===== DATA EXCERPTS

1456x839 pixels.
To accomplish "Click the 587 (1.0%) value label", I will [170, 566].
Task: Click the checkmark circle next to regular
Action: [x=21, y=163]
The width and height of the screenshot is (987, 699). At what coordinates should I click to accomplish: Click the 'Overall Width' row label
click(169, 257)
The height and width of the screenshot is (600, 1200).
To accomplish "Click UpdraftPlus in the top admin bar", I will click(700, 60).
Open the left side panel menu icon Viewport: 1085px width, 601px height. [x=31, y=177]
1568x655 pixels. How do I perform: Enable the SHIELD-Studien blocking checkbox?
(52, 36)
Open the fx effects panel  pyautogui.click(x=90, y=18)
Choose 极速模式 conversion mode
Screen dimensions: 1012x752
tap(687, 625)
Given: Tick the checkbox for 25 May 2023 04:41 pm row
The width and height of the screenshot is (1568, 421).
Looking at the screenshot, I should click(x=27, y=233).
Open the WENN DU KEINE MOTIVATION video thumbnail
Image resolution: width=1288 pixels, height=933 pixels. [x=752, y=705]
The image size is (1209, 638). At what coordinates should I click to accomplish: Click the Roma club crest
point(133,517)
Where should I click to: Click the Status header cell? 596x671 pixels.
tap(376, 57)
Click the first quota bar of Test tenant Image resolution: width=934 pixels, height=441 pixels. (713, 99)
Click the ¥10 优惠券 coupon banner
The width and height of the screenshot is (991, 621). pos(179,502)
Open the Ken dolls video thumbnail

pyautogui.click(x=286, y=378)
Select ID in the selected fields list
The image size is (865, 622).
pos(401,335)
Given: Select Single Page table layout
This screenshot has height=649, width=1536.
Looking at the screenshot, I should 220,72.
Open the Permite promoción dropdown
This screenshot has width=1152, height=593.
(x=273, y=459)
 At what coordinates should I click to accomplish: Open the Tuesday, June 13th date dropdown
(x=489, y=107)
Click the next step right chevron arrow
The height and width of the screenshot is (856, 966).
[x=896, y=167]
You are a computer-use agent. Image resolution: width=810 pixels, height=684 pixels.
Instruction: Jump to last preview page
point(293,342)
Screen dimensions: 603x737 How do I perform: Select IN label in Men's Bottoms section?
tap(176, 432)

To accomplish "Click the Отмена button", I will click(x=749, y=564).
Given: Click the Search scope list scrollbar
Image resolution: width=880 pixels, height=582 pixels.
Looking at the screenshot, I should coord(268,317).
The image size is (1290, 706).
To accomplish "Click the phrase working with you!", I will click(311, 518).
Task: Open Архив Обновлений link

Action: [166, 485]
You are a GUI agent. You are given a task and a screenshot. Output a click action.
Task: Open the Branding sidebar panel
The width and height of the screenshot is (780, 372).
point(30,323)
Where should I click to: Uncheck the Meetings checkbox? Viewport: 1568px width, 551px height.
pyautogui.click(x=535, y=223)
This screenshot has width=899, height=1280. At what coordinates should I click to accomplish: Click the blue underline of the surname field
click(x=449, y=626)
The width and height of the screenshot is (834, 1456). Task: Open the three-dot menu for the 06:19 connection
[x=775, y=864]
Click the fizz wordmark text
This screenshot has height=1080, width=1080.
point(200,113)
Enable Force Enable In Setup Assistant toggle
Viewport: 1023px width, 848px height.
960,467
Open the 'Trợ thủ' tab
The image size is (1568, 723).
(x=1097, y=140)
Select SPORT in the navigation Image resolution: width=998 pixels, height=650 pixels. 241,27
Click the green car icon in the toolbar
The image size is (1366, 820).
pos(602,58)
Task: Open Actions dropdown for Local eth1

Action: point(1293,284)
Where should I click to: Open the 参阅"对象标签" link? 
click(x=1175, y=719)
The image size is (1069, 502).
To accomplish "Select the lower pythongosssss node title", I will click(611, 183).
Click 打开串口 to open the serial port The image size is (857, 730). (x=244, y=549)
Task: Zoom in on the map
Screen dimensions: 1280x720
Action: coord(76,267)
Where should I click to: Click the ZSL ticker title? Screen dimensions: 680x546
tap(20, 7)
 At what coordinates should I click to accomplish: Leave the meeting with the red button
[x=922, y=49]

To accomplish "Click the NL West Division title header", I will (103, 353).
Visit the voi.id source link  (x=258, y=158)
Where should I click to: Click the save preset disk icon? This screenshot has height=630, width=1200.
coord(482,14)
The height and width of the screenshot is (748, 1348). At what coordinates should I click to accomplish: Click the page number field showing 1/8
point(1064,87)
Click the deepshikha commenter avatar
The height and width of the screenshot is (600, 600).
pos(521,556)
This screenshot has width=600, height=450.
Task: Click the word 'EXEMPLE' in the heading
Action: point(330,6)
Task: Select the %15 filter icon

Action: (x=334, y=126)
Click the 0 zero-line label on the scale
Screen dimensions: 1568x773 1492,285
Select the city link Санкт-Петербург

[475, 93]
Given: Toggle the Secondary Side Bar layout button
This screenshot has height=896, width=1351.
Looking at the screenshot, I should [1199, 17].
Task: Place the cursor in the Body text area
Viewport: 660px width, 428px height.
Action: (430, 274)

==========

→ **TASK TO CARRY OUT**
Reproduce the records above in their entirety, unchanged.

→ **FINISHED EXERCISE**
1456x839 pixels.
To accomplish "Click the 587 (1.0%) value label", I will [170, 566].
Task: Click the checkmark circle next to regular
Action: [x=21, y=163]
The width and height of the screenshot is (987, 699). At what coordinates should I click to accomplish: Click the 'Overall Width' row label
click(169, 257)
The height and width of the screenshot is (600, 1200).
To accomplish "Click UpdraftPlus in the top admin bar", I will click(700, 60).
Open the left side panel menu icon Viewport: 1085px width, 601px height. [x=31, y=177]
1568x655 pixels. How do I perform: Enable the SHIELD-Studien blocking checkbox?
(52, 36)
Open the fx effects panel  pyautogui.click(x=90, y=18)
Choose 极速模式 conversion mode
Screen dimensions: 1012x752
tap(687, 625)
Given: Tick the checkbox for 25 May 2023 04:41 pm row
The width and height of the screenshot is (1568, 421).
Looking at the screenshot, I should click(x=27, y=233).
Open the WENN DU KEINE MOTIVATION video thumbnail
Image resolution: width=1288 pixels, height=933 pixels. [x=752, y=705]
The image size is (1209, 638). At what coordinates should I click to accomplish: Click the Roma club crest
point(133,517)
Where should I click to: Click the Status header cell? 596x671 pixels.
tap(376, 57)
Click the first quota bar of Test tenant Image resolution: width=934 pixels, height=441 pixels. (713, 99)
Click the ¥10 优惠券 coupon banner
The width and height of the screenshot is (991, 621). pos(179,502)
Open the Ken dolls video thumbnail

pyautogui.click(x=286, y=378)
Select ID in the selected fields list
The image size is (865, 622).
pos(401,335)
Given: Select Single Page table layout
This screenshot has height=649, width=1536.
Looking at the screenshot, I should 220,72.
Open the Permite promoción dropdown
This screenshot has width=1152, height=593.
(x=273, y=459)
 At what coordinates should I click to accomplish: Open the Tuesday, June 13th date dropdown
(x=489, y=107)
Click the next step right chevron arrow
The height and width of the screenshot is (856, 966).
[x=896, y=167]
You are a computer-use agent. Image resolution: width=810 pixels, height=684 pixels.
Instruction: Jump to last preview page
point(293,342)
Screen dimensions: 603x737 How do I perform: Select IN label in Men's Bottoms section?
tap(176, 432)

To accomplish "Click the Отмена button", I will click(x=749, y=564).
Given: Click the Search scope list scrollbar
Image resolution: width=880 pixels, height=582 pixels.
Looking at the screenshot, I should coord(268,317).
The image size is (1290, 706).
To accomplish "Click the phrase working with you!", I will click(311, 518).
Task: Open Архив Обновлений link

Action: [166, 485]
You are a GUI agent. You are given a task and a screenshot. Output a click action.
Task: Open the Branding sidebar panel
The width and height of the screenshot is (780, 372).
point(30,323)
Where should I click to: Uncheck the Meetings checkbox? Viewport: 1568px width, 551px height.
pyautogui.click(x=535, y=223)
This screenshot has width=899, height=1280. At what coordinates should I click to accomplish: Click the blue underline of the surname field
click(x=449, y=626)
The width and height of the screenshot is (834, 1456). Task: Open the three-dot menu for the 06:19 connection
[x=775, y=864]
Click the fizz wordmark text
This screenshot has height=1080, width=1080.
point(200,113)
Enable Force Enable In Setup Assistant toggle
Viewport: 1023px width, 848px height.
960,467
Open the 'Trợ thủ' tab
The image size is (1568, 723).
(x=1097, y=140)
Select SPORT in the navigation Image resolution: width=998 pixels, height=650 pixels. 241,27
Click the green car icon in the toolbar
The image size is (1366, 820).
pos(602,58)
Task: Open Actions dropdown for Local eth1

Action: point(1293,284)
Where should I click to: Open the 参阅"对象标签" link? 
click(x=1175, y=719)
The image size is (1069, 502).
To accomplish "Select the lower pythongosssss node title", I will click(611, 183).
Click 打开串口 to open the serial port The image size is (857, 730). (x=244, y=549)
Task: Zoom in on the map
Screen dimensions: 1280x720
Action: coord(76,267)
Where should I click to: Click the ZSL ticker title? Screen dimensions: 680x546
tap(20, 7)
 At what coordinates should I click to accomplish: Leave the meeting with the red button
[x=922, y=49]

To accomplish "Click the NL West Division title header", I will (103, 353).
Visit the voi.id source link  (x=258, y=158)
Where should I click to: Click the save preset disk icon? This screenshot has height=630, width=1200.
coord(482,14)
The height and width of the screenshot is (748, 1348). At what coordinates should I click to accomplish: Click the page number field showing 1/8
point(1064,87)
Click the deepshikha commenter avatar
The height and width of the screenshot is (600, 600).
pos(521,556)
This screenshot has width=600, height=450.
Task: Click the word 'EXEMPLE' in the heading
Action: point(330,6)
Task: Select the %15 filter icon

Action: (x=334, y=126)
Click the 0 zero-line label on the scale
Screen dimensions: 1568x773 1492,285
Select the city link Санкт-Петербург

[475, 93]
Given: Toggle the Secondary Side Bar layout button
This screenshot has height=896, width=1351.
Looking at the screenshot, I should [1199, 17].
Task: Place the cursor in the Body text area
Viewport: 660px width, 428px height.
Action: (430, 274)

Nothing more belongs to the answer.